The primary development that necessarily preceded the concept of major and minor keys, was triadic harmony (rather than intervallic harmony). Johannes Lippius (Synopsis musicae novae, 1612) coined the term "triad" to describe the three-part harmonies that had emerged in the late Renaissance, and, being part-theologian, compared the concept to the Trinity. He also recognized all the inversions of intervals (and triads), including the fact that major 3rds inverted to minor 6ths (and vice versa). Any set of consonances could now be reduced to a triad, and placed in root position. He classified the 6 pairs of modes as being constructed around either a major or a minor triad, with an additional interval of a fourth either above or below. This classification didn't take hold right away; indeed, Germany seems to have been especially resistant to abandoning the old concept of modes (this seems to be a major theme of the book). Apparently, as late as Haydn, traditional German musicians were still advocating the use of modes.

In fact, throughout the Baroque, there seems to have been widespread confusion, even among musicians, over the exact definition of a mode. Were modes defined by the octave range in which they sat? Were they defined by their final tone? Or by their "reciting tone"? Or by the mood they evoked? Or by the melodic and harmonic phrases and patterns that they accommodated (especially around cadences)? Or the patterns of tones and semitones they formed? What about transpositions? And what of the chromatic alterations that were becoming popular in theatric music? Are we better off sticking to the older traditional 4 pairs of "time-tested" church modes?

The practical solution, oftentimes, was to avoid the question altogether and just list out a handful of permissible "keys" (as in, on a keyboard) that could be used as the final, along with their corresponding signature (initially either blank, or containing one flat).
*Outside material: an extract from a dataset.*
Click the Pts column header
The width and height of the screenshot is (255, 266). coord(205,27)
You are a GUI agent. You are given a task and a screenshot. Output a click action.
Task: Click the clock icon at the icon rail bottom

The key of G, for example, could be used with either no signature, or a single flat. As additional keys were added to these key lists, they were classified, not by the quality of their third, but by whether they included flats, sharps, or neither in their root triads. Thus what we call "G-minor" would have been classed along with what we call "B-flat major" as a "flat key", while our "C major" and "D minor" would be examples of "natural keys", and so on.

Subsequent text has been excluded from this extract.